高校のクラスメイトたちにも何人かに会うが、出会うたびにそのイチャイチャ具合に、逆に顔を赤くして距離を取ってくれる。
それの連続だ。
本当にお祭り前に派閥闘争が終わってよかった。
終わったからこそ、こんなに嬉しそうな顔をする遊里さんを横に見ながら、お祭りを一緒に歩くことが出来るんだから。

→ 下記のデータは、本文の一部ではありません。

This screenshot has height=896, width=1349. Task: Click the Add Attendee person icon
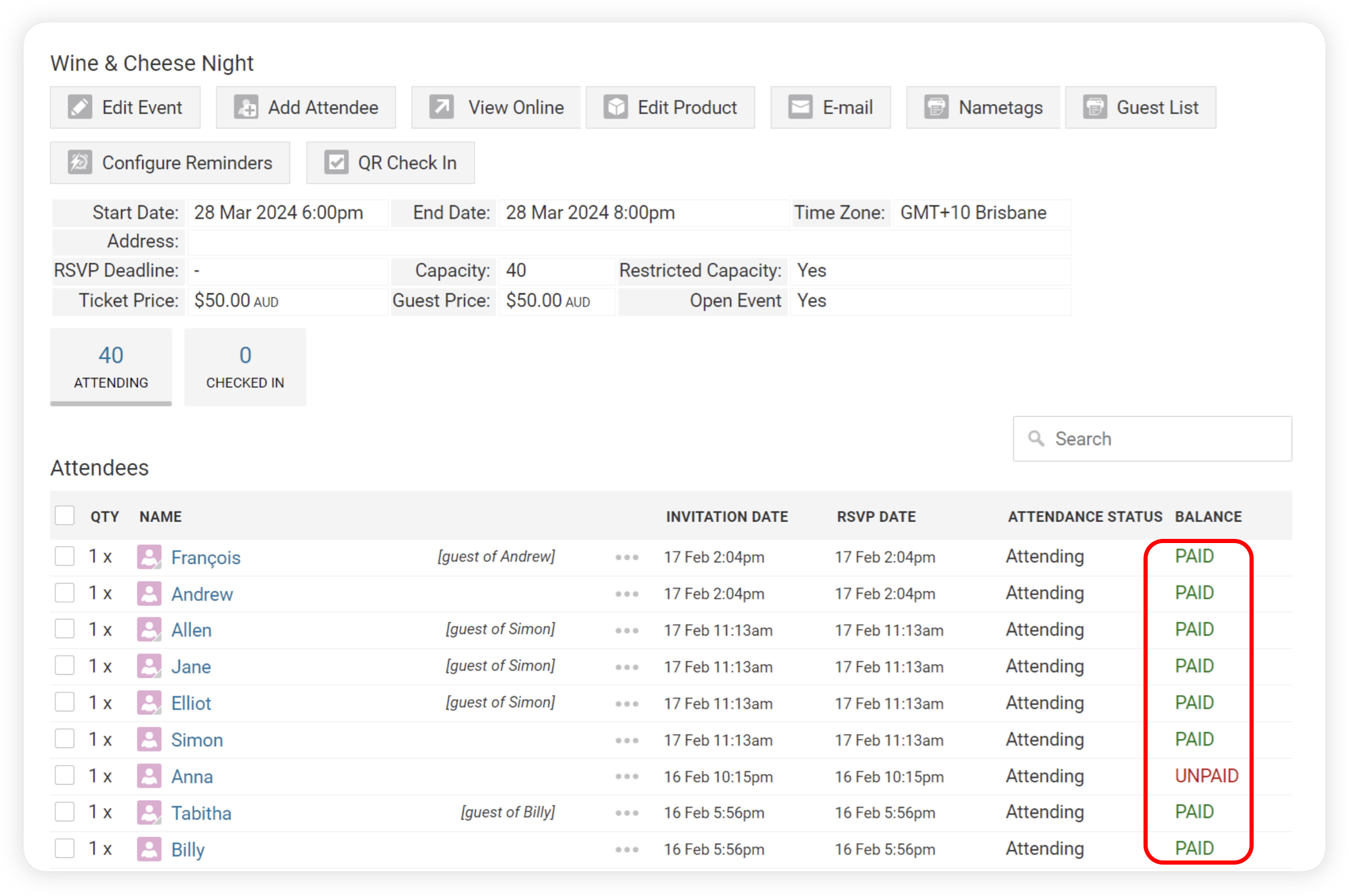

ボクが彼女を見ていると、その視線に気づいた遊里さんは、
「どうしたの? 私の顔に何かついてる?」
「え、ううん。そんなことないよ」
「もう、じゃあ何なんなの?」
「いや、さっきの二人、すごく初々しかったなって…。思わず昔の自分を思い出しちゃったよ」
「あ、昔のかぁ…。何だかそれはそれで少し恥ずかしいよね」
「そう? ……そうだね。ボクもちょっと恥ずかしいかも。あの頃は必死だったから…」
「そうだよ! 隼はいつも必死になって私に接してくれていたよ。普段、学校とかで接することができない分…」
「だから、君がボクの部屋で言った一言を今でも覚えているよ」
「え…。私、何か酷いこと言っちゃいましたか!?」
「ううん。そんなことない。遊里がボクに言ったのは―――、
いつでも私の前では自然体でいてください。私も自然体でいたいんです! 学校で自然体になれない分、ここでは自然体にさせてください。甘えさせてくださいってね」
ボクがそう思いだしながら言うと、彼女の頭からシュ~と湯気が立ち上る。
顔を真っ赤にして、
「わ、私、そんな恥ずかしいこと言ったの!?」
「え、うん。そうだけど…」
「も、もう、今聞くと恥ずかしすぎて死ねる…」
「あはは…そこまで?」
「隼は記憶力が良すぎちゃうんだよ! 今後は私の許可なく思い出を語っちゃダメ! 絶対に私、恥ずかしいこと言ってるの自信あるもの…」
どんな自信だよ、それ。
ボクは彼女の頭を撫でて、微笑みかける。
「隼は本当にズルい! 私をいつもキュンキュンさせちゃうんだもん♡」
あ、逆にそう言うの止めて、ボク、弱いから…。
ボクは遊里の甘え上手に弱い。遊里はボクからの甘やかされに弱い。
それでいいじゃないか。
だって、相思相愛ってそうやってバランスが取れたことをきっと言うんだから。